乙B3号証陳述書



【解説】

◎「乙B3号証陳述書」提出の経緯
押田正式鑑定に先立ち、伊藤医師から提出された「提出臓器は久保氏のもの」という陳述書。

日大・押田教授が中間報告において「別人のものである」というDNA鑑定を出すと、伊藤医師側は「公正な鑑定が期待できない」として、鑑定人忌避を申し立てた。裁判所はこの忌避申立てを却下し、検査対象を数個のブロックに広げ、かつホルマリン固定臓器にも広げる正式鑑定が実施された。

通常、司法解剖で保存された臓器には、氏名、死亡年、ホルマリン希釈率、保管容器、更にはブロックを作成すれば、その作成者氏名、作成年などを示す医学的な「来歴書」が付くという。 平成13年4月6日、ホルマリン固定臓器が裁判所に提出された際も、同年8月31日にブロックが提出された際も「来歴書」はなかった。 「来歴書」がなければ、鑑定対象が誰のものか特定できない。そこで、裁判所は、確認のため下記の陳述を求めた。 (なお、原告側は、その後も度々「来歴書」の提出を求めたが、平成19年8月現在、控訴審が結審した現在も提出されていない。)

◎問題点(証拠との矛盾)

· · · · ·

乙B3号証陳述書についての本文では、ホルマリン固定臓器が裁判所に出されたのはいつだと書かれていますか。 このあとの行は、本文とは別の資料です。

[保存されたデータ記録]
· · · · ·

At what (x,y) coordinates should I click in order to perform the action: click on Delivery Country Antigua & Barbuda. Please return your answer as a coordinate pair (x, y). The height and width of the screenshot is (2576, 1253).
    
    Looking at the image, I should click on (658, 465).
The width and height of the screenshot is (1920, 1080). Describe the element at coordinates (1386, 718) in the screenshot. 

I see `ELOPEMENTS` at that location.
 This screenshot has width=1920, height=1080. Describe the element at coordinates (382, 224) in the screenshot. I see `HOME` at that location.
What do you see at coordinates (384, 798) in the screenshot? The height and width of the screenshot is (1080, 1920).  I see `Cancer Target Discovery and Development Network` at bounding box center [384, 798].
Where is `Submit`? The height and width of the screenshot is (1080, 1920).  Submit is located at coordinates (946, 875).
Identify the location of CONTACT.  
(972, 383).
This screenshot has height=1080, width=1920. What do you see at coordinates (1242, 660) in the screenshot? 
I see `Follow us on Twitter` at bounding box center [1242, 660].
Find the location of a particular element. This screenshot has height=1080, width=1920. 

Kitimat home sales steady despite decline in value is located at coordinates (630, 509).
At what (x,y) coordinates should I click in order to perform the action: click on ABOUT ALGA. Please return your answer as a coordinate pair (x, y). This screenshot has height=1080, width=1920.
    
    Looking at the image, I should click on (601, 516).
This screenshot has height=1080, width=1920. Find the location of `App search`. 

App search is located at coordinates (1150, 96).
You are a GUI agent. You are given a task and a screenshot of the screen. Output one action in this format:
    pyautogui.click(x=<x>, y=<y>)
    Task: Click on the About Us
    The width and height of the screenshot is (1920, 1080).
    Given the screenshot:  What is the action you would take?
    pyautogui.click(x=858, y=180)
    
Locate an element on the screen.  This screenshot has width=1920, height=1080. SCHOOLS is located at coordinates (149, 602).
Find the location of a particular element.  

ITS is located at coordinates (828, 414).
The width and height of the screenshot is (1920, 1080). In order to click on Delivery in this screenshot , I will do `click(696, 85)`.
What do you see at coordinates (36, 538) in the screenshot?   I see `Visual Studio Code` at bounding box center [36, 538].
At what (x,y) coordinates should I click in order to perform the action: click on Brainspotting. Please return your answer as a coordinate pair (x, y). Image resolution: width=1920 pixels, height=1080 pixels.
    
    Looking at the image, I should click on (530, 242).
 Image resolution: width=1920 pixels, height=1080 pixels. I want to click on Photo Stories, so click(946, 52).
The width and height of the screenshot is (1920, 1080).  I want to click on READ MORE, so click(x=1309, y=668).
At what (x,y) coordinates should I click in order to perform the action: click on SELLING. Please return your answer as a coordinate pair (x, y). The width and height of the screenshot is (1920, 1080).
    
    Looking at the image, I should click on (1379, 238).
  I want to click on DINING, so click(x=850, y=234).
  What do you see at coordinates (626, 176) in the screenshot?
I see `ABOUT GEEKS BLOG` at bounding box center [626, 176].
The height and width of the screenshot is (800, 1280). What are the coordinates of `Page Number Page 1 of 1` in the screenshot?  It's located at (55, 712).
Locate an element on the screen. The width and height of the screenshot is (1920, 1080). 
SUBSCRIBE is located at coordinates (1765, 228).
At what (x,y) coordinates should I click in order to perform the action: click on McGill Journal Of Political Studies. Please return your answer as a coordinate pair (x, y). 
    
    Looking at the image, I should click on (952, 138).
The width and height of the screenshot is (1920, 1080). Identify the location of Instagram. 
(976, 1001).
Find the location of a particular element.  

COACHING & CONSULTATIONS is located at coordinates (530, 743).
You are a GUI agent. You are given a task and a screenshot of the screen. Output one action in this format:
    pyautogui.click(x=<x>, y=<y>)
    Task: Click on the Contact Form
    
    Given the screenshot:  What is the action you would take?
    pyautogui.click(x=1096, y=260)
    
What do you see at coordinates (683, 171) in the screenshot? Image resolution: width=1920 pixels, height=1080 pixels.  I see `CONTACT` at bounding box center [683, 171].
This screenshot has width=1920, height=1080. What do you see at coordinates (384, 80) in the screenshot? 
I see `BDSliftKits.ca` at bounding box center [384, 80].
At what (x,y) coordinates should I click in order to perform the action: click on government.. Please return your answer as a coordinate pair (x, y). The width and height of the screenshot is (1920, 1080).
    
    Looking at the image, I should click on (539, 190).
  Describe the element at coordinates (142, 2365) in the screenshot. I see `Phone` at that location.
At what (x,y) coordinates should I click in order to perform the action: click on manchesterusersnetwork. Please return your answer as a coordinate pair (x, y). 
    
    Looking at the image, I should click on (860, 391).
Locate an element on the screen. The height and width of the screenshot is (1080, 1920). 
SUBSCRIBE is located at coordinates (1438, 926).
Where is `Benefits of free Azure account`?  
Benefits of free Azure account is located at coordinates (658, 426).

· · · · ·

解答欄
平成13年4月6日